Salah satu kebijakan yang menjadi sorotan adalah pemberian pengurangan sebesar 75 persen bagi wajib pajak yang merupakan keturunan langsung dari veteran, pahlawan nasional, hingga mantan pejabat negara atau pejabat DKI Jakarta yang telah meninggal dunia.
“(Syaratnya) hanya berlaku satu objek pilihan Wajib Pajak. SPPT belum lunas, permohonan dapat diajukan secara online melalui pajakonline.jakarta.go.id,” ujar Kepala Badan Pendapatan Daerah (Bapenda) DKI Jakarta Lusiana Herawati,dalam keterangan tertulisnya, Kamis (23/4/2026).
Kebijakan ini merupakan bagian dari rangkaian insentif PBB-P2 2026 yang mencakup pembebasan, pengurangan, hingga keringanan pembayaran pajak, termasuk penghapusan sanksi administratif.
Lusiana mengatakan, program ini merupakan kelanjutan kebijakan sebelumnya yang dinilai efektif meningkatkan kepatuhan pembayaran pajak masyarakat.
“Oleh karena itu, pada 2026 Pemprov DKI kembali menghadirkan program dengan beberapa skema, mulai dari pembebasan hingga pengurangan dan keringanan, termasuk penghapusan sanksi administratif,” ujar Lusiana.
Lusiana juga mengingatkan warga agar dapat memanfaatkan kesempatan tersebut.
Menurutnya, pembayaran pajak tepat waktu turut berkontribusi pada pembangunan Jakarta.
“Selain meringankan beban, pembayaran tepat waktu juga berkontribusi pada pembangunan Jakarta sebagai kota global,” katanya.
Rincian Insentif PBB-P2 Tahun 2026
Pemprov DKI menetapkan sejumlah skema insentif yang berlaku pada tahun pajak 2026, yakni:
Pembebasan pokok PBB-P2 tahun pajak 2026
Pembebasan hingga 100 persen diberikan untuk rumah dengan Nilai Jual Objek Pajak (NJOP) sampai Rp 2 miliar dan rumah susun hingga Rp 650 juta. Pembebasan ini hanya berlaku untuk satu rumah milik wajib pajak dan khusus bagi orang pribadi yang datanya telah tervalidasi di sistem pajak online.

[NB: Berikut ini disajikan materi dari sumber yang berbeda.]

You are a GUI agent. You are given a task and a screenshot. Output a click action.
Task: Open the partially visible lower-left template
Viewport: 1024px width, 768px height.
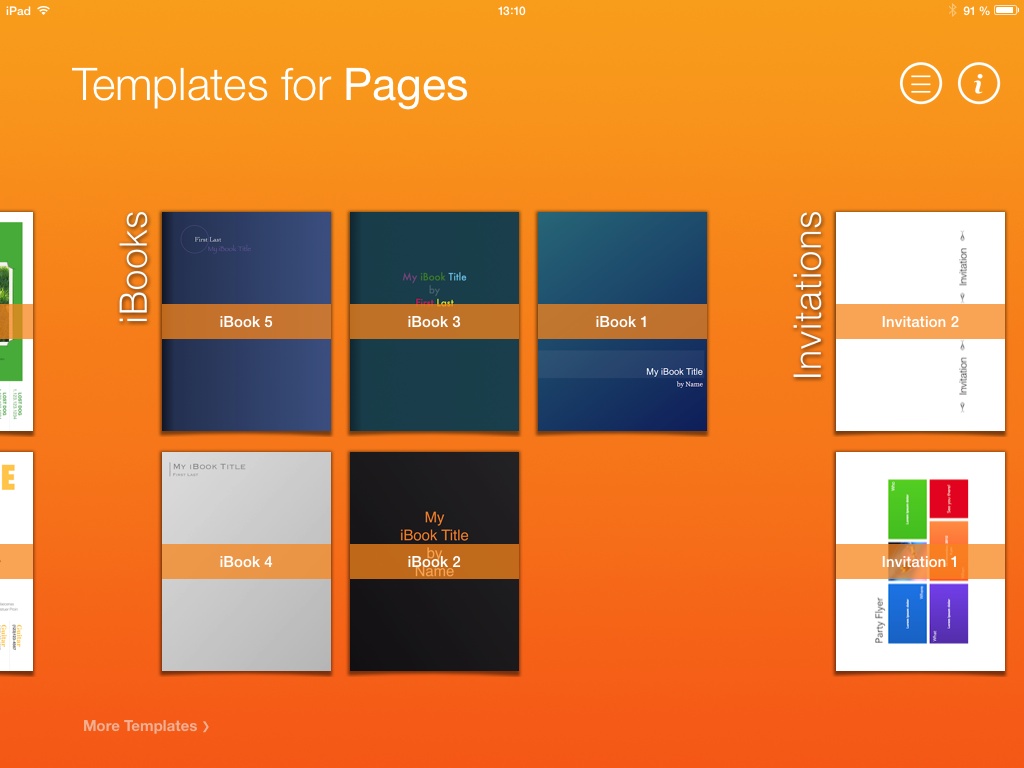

Pengurangan pokok secara jabatan
Insentif ini diberikan secara otomatis oleh sistem, termasuk diskon 50 persen bagi warga yang pada tahun sebelumnya tidak memiliki tagihan PBB.
Kenaikan pajak tahun 2026 juga dibatasi maksimal lima persen dari tahun 2025. Jika terdapat penambahan luas bangunan atau tanah, kenaikan dibatasi maksimal 25 persen.